Render the entries in the stretch from the line containing "This screenshot has width=549, height=392." through the line containing "[x=55, y=78]" as a two-column CSV with columns named input and output. Give one row per entry, with each field quoted and its line breaks replaced by spaces.
# # # # #
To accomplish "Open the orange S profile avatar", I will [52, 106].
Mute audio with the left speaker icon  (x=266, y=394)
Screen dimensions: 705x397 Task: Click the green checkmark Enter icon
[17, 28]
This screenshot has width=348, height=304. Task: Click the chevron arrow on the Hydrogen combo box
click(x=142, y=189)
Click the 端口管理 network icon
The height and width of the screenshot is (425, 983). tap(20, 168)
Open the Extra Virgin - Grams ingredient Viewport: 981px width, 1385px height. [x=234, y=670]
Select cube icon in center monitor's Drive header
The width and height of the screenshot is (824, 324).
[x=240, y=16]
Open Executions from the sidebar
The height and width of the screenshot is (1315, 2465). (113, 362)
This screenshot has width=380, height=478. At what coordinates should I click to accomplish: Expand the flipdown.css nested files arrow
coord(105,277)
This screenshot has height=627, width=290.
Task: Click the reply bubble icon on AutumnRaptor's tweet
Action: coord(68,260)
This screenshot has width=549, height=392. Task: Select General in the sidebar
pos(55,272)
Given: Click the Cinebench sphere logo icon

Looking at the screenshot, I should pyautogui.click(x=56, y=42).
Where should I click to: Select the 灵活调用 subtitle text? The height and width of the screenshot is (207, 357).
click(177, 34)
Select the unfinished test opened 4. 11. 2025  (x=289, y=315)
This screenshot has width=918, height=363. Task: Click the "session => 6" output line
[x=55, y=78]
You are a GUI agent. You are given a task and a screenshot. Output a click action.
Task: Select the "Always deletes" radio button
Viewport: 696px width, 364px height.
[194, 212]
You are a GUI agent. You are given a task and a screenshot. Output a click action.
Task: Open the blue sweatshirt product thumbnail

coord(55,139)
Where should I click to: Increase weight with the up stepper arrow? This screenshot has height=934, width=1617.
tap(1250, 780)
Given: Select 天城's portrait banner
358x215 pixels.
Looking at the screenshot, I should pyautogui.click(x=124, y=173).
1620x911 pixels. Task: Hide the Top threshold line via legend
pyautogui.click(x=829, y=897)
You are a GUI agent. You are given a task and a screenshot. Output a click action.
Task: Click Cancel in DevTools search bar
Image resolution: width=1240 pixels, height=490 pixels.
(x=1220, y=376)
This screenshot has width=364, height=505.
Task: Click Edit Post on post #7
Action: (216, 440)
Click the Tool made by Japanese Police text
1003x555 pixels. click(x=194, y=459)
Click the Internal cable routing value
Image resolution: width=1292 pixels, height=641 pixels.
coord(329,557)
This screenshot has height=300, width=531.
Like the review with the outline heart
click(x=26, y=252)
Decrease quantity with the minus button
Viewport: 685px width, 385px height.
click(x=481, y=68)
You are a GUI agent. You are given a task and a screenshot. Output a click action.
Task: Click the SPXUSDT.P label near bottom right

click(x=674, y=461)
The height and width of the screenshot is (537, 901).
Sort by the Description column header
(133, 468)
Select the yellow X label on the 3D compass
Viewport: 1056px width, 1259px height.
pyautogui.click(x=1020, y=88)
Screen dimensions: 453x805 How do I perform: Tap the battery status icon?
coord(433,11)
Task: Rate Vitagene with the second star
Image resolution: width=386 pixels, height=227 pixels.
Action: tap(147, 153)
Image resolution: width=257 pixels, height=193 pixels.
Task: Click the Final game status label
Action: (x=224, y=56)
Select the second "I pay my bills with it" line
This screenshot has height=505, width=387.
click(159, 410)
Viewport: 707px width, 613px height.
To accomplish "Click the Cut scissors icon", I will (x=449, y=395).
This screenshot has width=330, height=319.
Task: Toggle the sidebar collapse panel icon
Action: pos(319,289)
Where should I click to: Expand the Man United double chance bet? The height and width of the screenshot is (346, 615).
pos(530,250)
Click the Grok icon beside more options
# # # # #
SOLUTION TO THIS EXERCISE >>
input,output
"This screenshot has width=549, height=392. Task: Select General in the sidebar","pos(55,272)"
"Given: Click the Cinebench sphere logo icon","Looking at the screenshot, I should pyautogui.click(x=56, y=42)."
"Where should I click to: Select the 灵活调用 subtitle text? The height and width of the screenshot is (207, 357).","click(177, 34)"
"Select the unfinished test opened 4. 11. 2025","(x=289, y=315)"
"This screenshot has width=918, height=363. Task: Click the ""session => 6"" output line","[x=55, y=78]"